Included in those budgets are a combined $3.6 million in contributions to the police and fire pension funds, about twice what Wheeling was paying into the funds a decade ago. But state law now requires municipalities whose benefit plans aren’t fully funded to increase such contributions by 7 percent each year, leading to an additional $235,000 in taxpayer contributions – $119,000 for police and $116,000 for fire – over last year.

Herron is recommending a slight increase to the police department’s overtime budget, as well as increased funding for training. With additional cruisers on city streets as a result of new single-officer patrols, the fuel budget will go from $150,000 to $200,000.

Overall, most department budgets will remain relatively stable. The streets and highways and Finance Department budgets appear to have dropped sharply, but that’s somewhat misleading because the current year figures were inflated by appropriations from the $1 million budget surplus that weren’t part of the budget when it was approved last March.

One issue that bears watching is the West Virginia Department of Environmental Protection’s demand that cities pay more attention to potential pollution from stormwater runoff that enters their sewer systems.

According to Herron, the city does not plan to increase its budget for stormwater management this year, but changes could be coming during the next budget year.

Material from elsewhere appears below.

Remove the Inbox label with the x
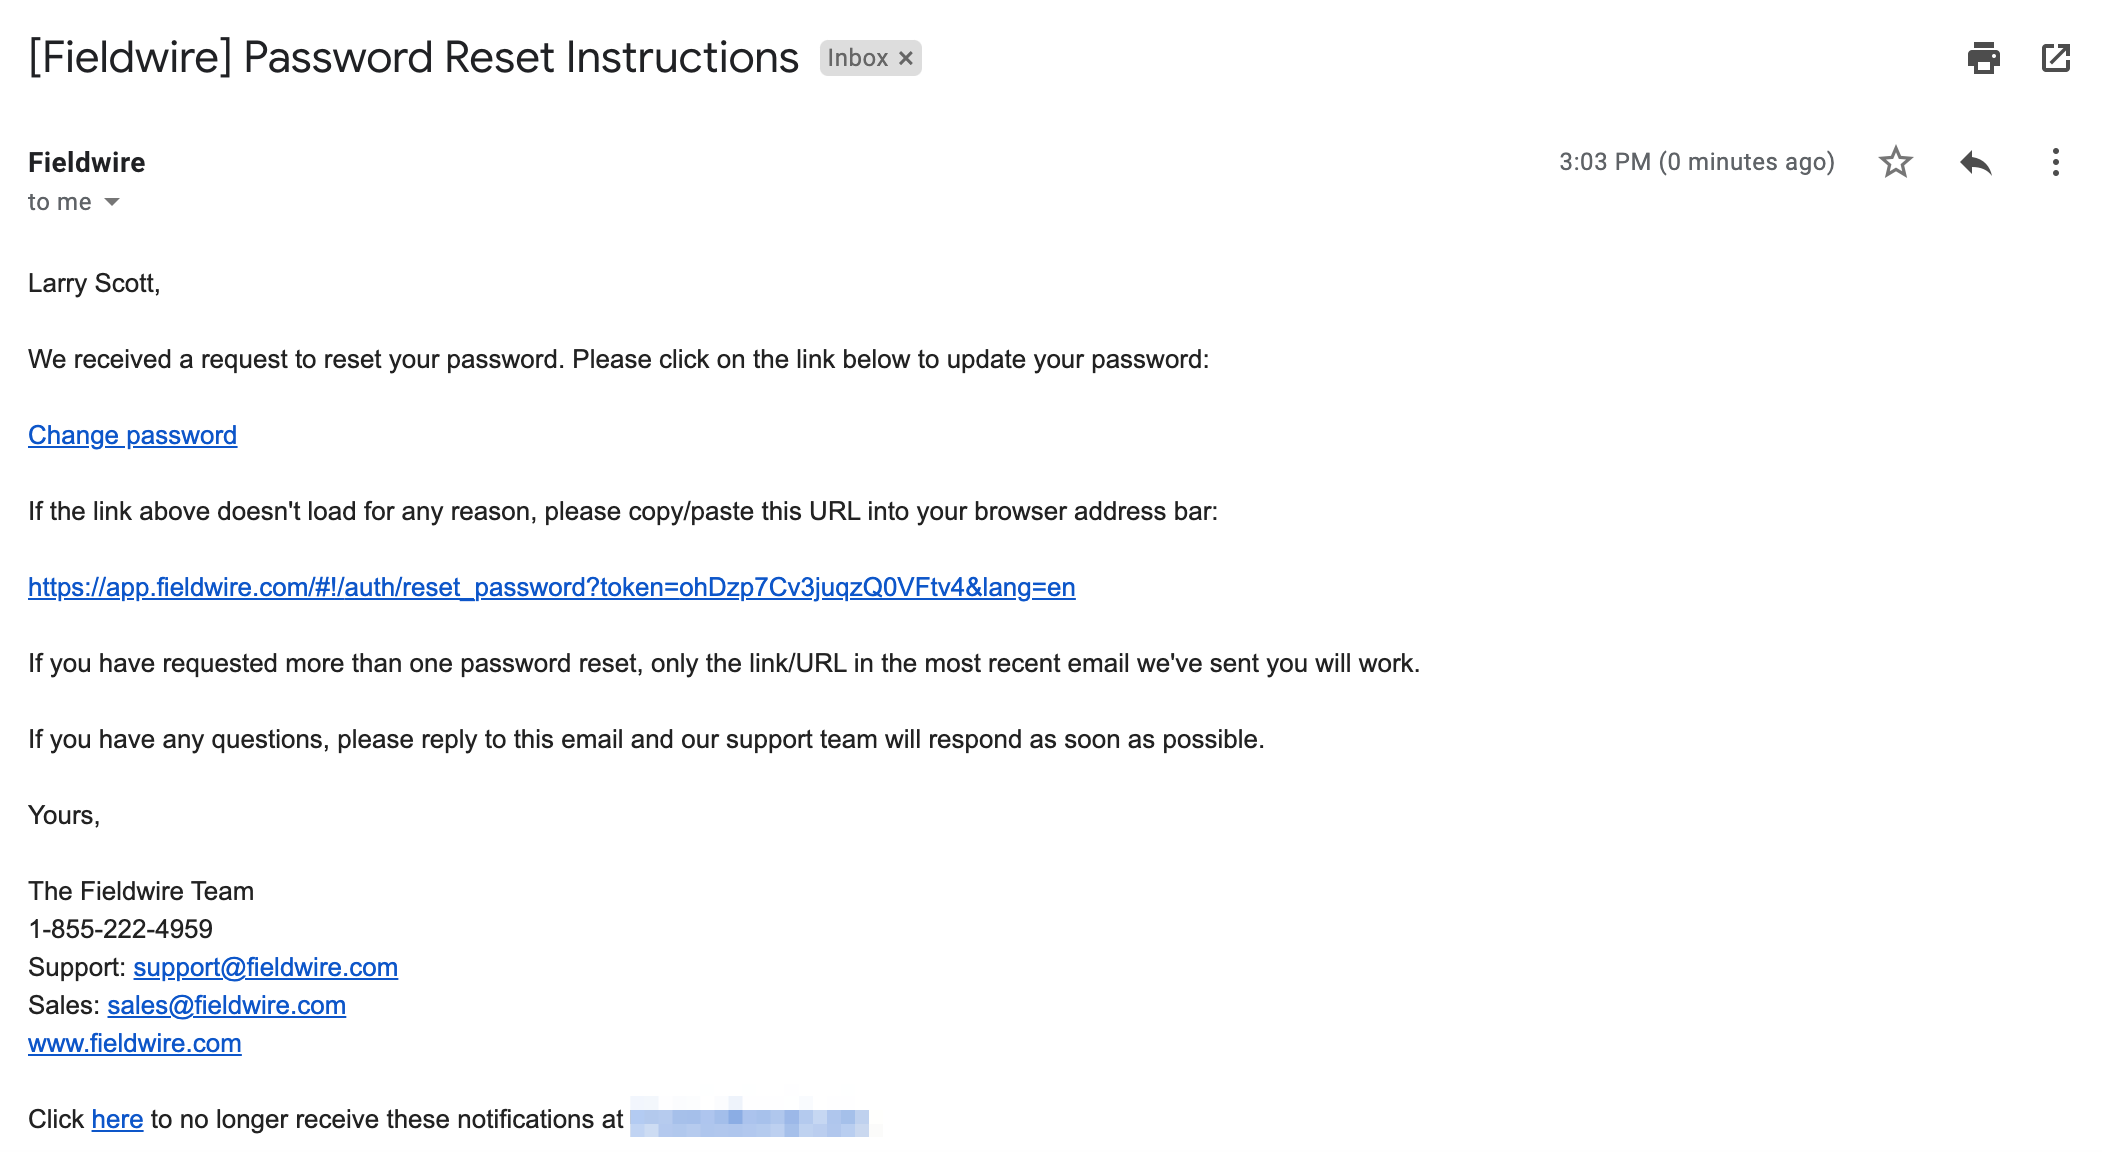This screenshot has width=2102, height=1152. tap(906, 58)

He said it’s too early to tell what those changes will mean for Wheeling, but pointed out that some cities around the state have had to create separate stormwater utilities to deal with the mandates.


There are no raises included in the proposed budget, but salaries and benefits for Wheeling’s approximately 400 employees account for almost two-thirds of the city’s spending, at about $20.3 million. Three years ago, the city spent $18.8 million on personnel – but that number expressed as a percentage of the city’s overall budget has dropped over that time, from 67.2 percent to 66.3.

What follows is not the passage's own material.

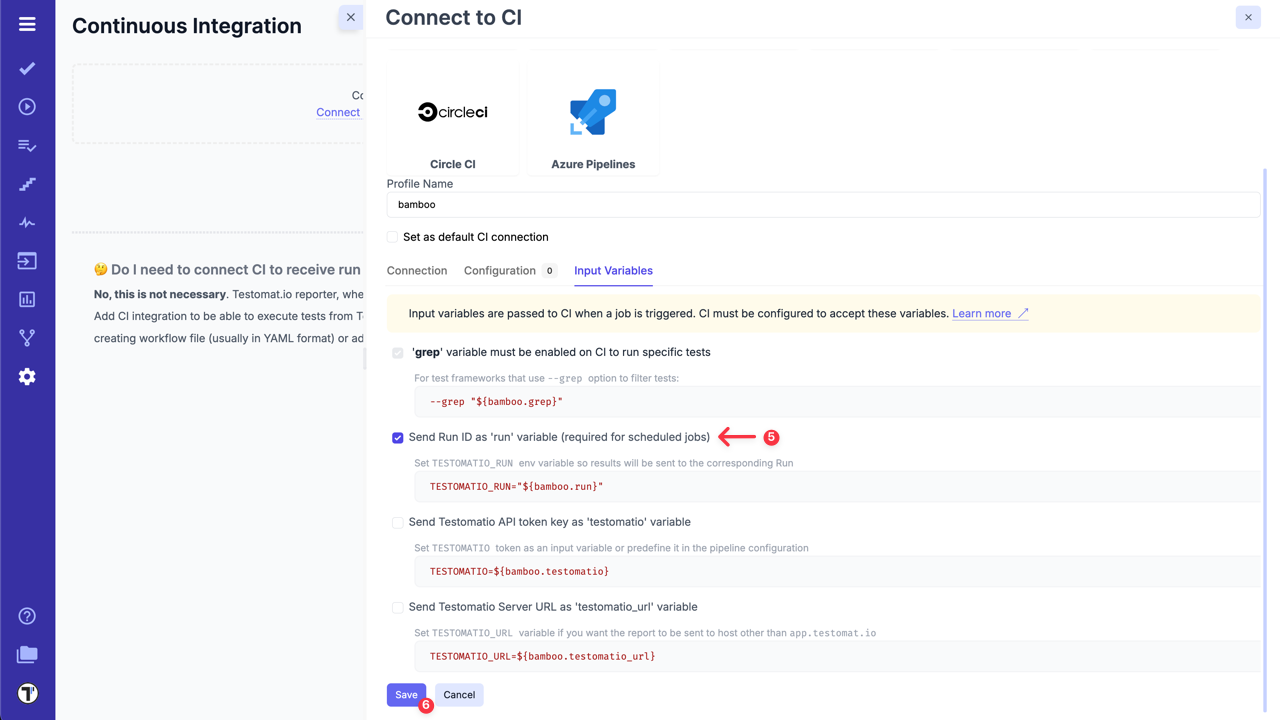This screenshot has height=720, width=1280.
Task: Enable Send Testomatio Server URL checkbox
Action: [x=398, y=608]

All workers received a 2-percent pay raise in July. However, a comparison of salaries listed in the proposed budget with those in previous budgets shows some department heads received more sizable pay increases.

Herron said Fire Chief Larry Helms, Finance Director Michael Klug and Public Works Director Russell Jebbia each got additional raises to bring them in line with new Police Chief Shawn Schwertfeger’s salary of $71,400. Prior to the raise, Klug’s salary was $67,269 and Helms was earning $63,892. Jebbia now earns $70,480 Jebbia’s compared to a previous salary of $66,427.

Schwertfeger, who began his duties in June, is earning 16.8 percent more than the $61,154 his predecessor, Robert Matheny, made during his last full year of employment with the city in 2010-11.

Herron, who has the authority under the city charter to set employee pay, said the decision to adjust those four employees’ salaries was based on an assessment of their overall responsibilities, including the number of employees they supervise and the size of the budgets they oversee, compared to those of other department heads.

Salaries of other top city officials compared with what they earned three years ago include: $95,370 for Herron versus $91,539; $74,460 for City Solicitor Rosemary Humway-Warmuth, up from $71,346; $56,161 each for Economic and Community Development Director Nancy Prager and Operations Superintendent Tim Birch, versus $54,019 for each in 2010-11; $50,527 for Assistant Economic and Community Development Director Tom Connelly, up from $48,499; and $45,757 for City Clerk Janice Jones, up from $43,827.

Two employees who joined the city early last year also are receiving slightly more than their predecessors. Human Resources Director Leslie Waechter’s proposed salary is $59,160, up from the $55,000 Dave Denham was earning when he left the position in October 2010, and Marketing and Community Relations Specialist Allison O’Konski will earn $40,985, a modest increase from the $40,181 Joelle Connors-Ennis earned during her last full fiscal year on the job, which was 2010-11.